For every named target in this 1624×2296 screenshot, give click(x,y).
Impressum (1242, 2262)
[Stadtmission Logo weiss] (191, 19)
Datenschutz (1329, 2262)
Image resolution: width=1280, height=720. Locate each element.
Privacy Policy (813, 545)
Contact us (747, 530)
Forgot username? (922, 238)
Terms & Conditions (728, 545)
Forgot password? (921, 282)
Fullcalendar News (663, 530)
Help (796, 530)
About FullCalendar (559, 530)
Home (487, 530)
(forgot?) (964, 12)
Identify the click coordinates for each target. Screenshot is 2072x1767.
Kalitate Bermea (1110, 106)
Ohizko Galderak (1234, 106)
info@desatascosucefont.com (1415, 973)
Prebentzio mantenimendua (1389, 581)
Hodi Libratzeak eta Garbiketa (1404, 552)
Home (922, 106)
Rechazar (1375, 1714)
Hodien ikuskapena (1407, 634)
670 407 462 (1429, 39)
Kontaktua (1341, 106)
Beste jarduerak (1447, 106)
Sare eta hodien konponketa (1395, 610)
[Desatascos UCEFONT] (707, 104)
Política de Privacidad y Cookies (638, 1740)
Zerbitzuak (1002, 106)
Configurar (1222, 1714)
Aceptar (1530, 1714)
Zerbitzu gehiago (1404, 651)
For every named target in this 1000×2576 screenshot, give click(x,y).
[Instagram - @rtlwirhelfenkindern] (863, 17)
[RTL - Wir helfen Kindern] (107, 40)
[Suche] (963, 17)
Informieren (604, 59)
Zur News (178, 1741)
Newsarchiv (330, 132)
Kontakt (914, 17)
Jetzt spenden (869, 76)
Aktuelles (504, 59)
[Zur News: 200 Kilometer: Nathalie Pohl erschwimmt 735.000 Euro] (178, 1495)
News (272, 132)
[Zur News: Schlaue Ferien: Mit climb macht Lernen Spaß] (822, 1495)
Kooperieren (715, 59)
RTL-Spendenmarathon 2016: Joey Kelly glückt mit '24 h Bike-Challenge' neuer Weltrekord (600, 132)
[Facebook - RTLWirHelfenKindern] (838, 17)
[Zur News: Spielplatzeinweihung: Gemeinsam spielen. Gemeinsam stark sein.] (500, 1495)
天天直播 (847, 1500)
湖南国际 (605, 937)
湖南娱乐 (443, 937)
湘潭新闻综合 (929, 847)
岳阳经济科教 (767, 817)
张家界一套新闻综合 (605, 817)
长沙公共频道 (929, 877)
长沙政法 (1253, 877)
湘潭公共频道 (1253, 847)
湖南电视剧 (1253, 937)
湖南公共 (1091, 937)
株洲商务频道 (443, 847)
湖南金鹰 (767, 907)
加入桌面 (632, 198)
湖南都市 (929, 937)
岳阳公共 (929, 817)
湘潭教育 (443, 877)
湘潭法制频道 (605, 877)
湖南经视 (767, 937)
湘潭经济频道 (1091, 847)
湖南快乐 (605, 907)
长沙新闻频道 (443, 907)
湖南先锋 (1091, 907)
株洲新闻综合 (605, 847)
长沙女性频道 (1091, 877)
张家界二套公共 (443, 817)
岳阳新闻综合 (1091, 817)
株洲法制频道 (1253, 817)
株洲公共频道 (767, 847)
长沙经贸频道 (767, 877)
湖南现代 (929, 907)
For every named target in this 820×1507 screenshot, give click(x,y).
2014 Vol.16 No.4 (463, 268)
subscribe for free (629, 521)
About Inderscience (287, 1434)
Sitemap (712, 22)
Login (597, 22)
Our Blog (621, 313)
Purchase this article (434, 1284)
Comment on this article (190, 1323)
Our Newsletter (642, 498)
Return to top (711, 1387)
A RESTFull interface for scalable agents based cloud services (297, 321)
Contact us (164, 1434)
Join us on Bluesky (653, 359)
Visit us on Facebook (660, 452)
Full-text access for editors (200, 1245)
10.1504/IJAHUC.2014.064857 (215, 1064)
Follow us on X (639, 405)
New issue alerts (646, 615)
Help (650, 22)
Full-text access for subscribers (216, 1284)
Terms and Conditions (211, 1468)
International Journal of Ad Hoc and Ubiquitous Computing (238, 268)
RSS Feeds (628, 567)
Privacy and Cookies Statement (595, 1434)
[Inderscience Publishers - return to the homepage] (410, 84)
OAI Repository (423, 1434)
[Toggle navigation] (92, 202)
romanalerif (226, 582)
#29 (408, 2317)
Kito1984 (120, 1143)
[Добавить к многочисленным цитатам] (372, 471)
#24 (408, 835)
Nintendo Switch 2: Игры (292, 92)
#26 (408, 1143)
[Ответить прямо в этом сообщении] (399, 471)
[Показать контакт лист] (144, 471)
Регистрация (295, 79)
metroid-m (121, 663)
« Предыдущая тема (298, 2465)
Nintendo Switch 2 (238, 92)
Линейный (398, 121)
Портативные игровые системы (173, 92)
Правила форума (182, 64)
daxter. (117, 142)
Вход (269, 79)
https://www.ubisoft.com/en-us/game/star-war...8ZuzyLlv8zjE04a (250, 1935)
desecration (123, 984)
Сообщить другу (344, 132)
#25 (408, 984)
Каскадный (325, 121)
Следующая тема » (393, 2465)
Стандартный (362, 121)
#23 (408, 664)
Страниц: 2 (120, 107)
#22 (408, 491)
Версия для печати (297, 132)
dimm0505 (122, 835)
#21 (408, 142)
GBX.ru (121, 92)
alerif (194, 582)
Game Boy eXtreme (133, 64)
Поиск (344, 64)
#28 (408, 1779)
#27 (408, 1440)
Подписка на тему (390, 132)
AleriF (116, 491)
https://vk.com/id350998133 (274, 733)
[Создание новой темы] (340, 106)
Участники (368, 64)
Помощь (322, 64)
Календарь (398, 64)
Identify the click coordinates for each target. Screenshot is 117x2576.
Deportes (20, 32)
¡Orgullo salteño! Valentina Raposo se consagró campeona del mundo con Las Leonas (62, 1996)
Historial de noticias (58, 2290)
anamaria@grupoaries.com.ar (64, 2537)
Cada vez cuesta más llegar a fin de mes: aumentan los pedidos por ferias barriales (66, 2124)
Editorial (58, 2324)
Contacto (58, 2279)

============================================================

» **WHAT YOU SHOULD DO**: Exactly as written, transcribe each line of the data.

» **SOLUTION TO THIS PROBLEM**:
For every named target in this 1624×2296 screenshot, give click(x,y).
Impressum (1242, 2262)
[Stadtmission Logo weiss] (191, 19)
Datenschutz (1329, 2262)
Image resolution: width=1280, height=720. Locate each element.
Privacy Policy (813, 545)
Contact us (747, 530)
Forgot username? (922, 238)
Terms & Conditions (728, 545)
Forgot password? (921, 282)
Fullcalendar News (663, 530)
Help (796, 530)
About FullCalendar (559, 530)
Home (487, 530)
(forgot?) (964, 12)
Identify the click coordinates for each target. Screenshot is 2072x1767.
Kalitate Bermea (1110, 106)
Ohizko Galderak (1234, 106)
info@desatascosucefont.com (1415, 973)
Prebentzio mantenimendua (1389, 581)
Hodi Libratzeak eta Garbiketa (1404, 552)
Home (922, 106)
Rechazar (1375, 1714)
Hodien ikuskapena (1407, 634)
670 407 462 (1429, 39)
Kontaktua (1341, 106)
Beste jarduerak (1447, 106)
Sare eta hodien konponketa (1395, 610)
[Desatascos UCEFONT] (707, 104)
Política de Privacidad y Cookies (638, 1740)
Zerbitzuak (1002, 106)
Configurar (1222, 1714)
Aceptar (1530, 1714)
Zerbitzu gehiago (1404, 651)
For every named target in this 1000×2576 screenshot, give click(x,y).
[Instagram - @rtlwirhelfenkindern] (863, 17)
[RTL - Wir helfen Kindern] (107, 40)
[Suche] (963, 17)
Informieren (604, 59)
Zur News (178, 1741)
Newsarchiv (330, 132)
Kontakt (914, 17)
Jetzt spenden (869, 76)
Aktuelles (504, 59)
[Zur News: 200 Kilometer: Nathalie Pohl erschwimmt 735.000 Euro] (178, 1495)
News (272, 132)
[Zur News: Schlaue Ferien: Mit climb macht Lernen Spaß] (822, 1495)
Kooperieren (715, 59)
RTL-Spendenmarathon 2016: Joey Kelly glückt mit '24 h Bike-Challenge' neuer Weltrekord (600, 132)
[Facebook - RTLWirHelfenKindern] (838, 17)
[Zur News: Spielplatzeinweihung: Gemeinsam spielen. Gemeinsam stark sein.] (500, 1495)
天天直播 (847, 1500)
湖南国际 (605, 937)
湖南娱乐 (443, 937)
湘潭新闻综合 (929, 847)
岳阳经济科教 (767, 817)
张家界一套新闻综合 (605, 817)
长沙公共频道 (929, 877)
长沙政法 (1253, 877)
湘潭公共频道 (1253, 847)
湖南电视剧 (1253, 937)
湖南公共 (1091, 937)
株洲商务频道 (443, 847)
湖南金鹰 (767, 907)
加入桌面 (632, 198)
湖南都市 (929, 937)
岳阳公共 (929, 817)
湘潭教育 (443, 877)
湘潭法制频道 (605, 877)
湖南经视 (767, 937)
湘潭经济频道 (1091, 847)
湖南快乐 (605, 907)
长沙新闻频道 (443, 907)
湖南先锋 (1091, 907)
株洲新闻综合 (605, 847)
长沙女性频道 (1091, 877)
张家界二套公共 (443, 817)
岳阳新闻综合 (1091, 817)
株洲法制频道 (1253, 817)
株洲公共频道 (767, 847)
长沙经贸频道 (767, 877)
湖南现代 (929, 907)
For every named target in this 820×1507 screenshot, give click(x,y).
2014 Vol.16 No.4 (463, 268)
subscribe for free (629, 521)
About Inderscience (287, 1434)
Sitemap (712, 22)
Login (597, 22)
Our Blog (621, 313)
Purchase this article (434, 1284)
Comment on this article (190, 1323)
Our Newsletter (642, 498)
Return to top (711, 1387)
A RESTFull interface for scalable agents based cloud services (297, 321)
Contact us (164, 1434)
Join us on Bluesky (653, 359)
Visit us on Facebook (660, 452)
Full-text access for editors (200, 1245)
10.1504/IJAHUC.2014.064857 (215, 1064)
Follow us on X (639, 405)
New issue alerts (646, 615)
Help (650, 22)
Full-text access for subscribers (216, 1284)
Terms and Conditions (211, 1468)
International Journal of Ad Hoc and Ubiquitous Computing (238, 268)
RSS Feeds (628, 567)
Privacy and Cookies Statement (595, 1434)
[Inderscience Publishers - return to the homepage] (410, 84)
OAI Repository (423, 1434)
[Toggle navigation] (92, 202)
romanalerif (226, 582)
#29 (408, 2317)
Kito1984 (120, 1143)
[Добавить к многочисленным цитатам] (372, 471)
#24 (408, 835)
Nintendo Switch 2: Игры (292, 92)
#26 (408, 1143)
[Ответить прямо в этом сообщении] (399, 471)
[Показать контакт лист] (144, 471)
Регистрация (295, 79)
metroid-m (121, 663)
« Предыдущая тема (298, 2465)
Nintendo Switch 2 (238, 92)
Линейный (398, 121)
Портативные игровые системы (173, 92)
Правила форума (182, 64)
daxter. (117, 142)
Вход (269, 79)
https://www.ubisoft.com/en-us/game/star-war...8ZuzyLlv8zjE04a (250, 1935)
desecration (123, 984)
Сообщить другу (344, 132)
#25 (408, 984)
Каскадный (325, 121)
Следующая тема » (393, 2465)
Стандартный (362, 121)
#23 (408, 664)
Страниц: 2 (120, 107)
#22 (408, 491)
Версия для печати (297, 132)
dimm0505 (122, 835)
#21 (408, 142)
GBX.ru (121, 92)
alerif (194, 582)
Game Boy eXtreme (133, 64)
Поиск (344, 64)
#28 (408, 1779)
#27 (408, 1440)
Подписка на тему (390, 132)
AleriF (116, 491)
https://vk.com/id350998133 (274, 733)
[Создание новой темы] (340, 106)
Участники (368, 64)
Помощь (322, 64)
Календарь (398, 64)
Identify the click coordinates for each target. Screenshot is 117x2576.
Deportes (20, 32)
¡Orgullo salteño! Valentina Raposo se consagró campeona del mundo con Las Leonas (62, 1996)
Historial de noticias (58, 2290)
anamaria@grupoaries.com.ar (64, 2537)
Cada vez cuesta más llegar a fin de mes: aumentan los pedidos por ferias barriales (66, 2124)
Editorial (58, 2324)
Contacto (58, 2279)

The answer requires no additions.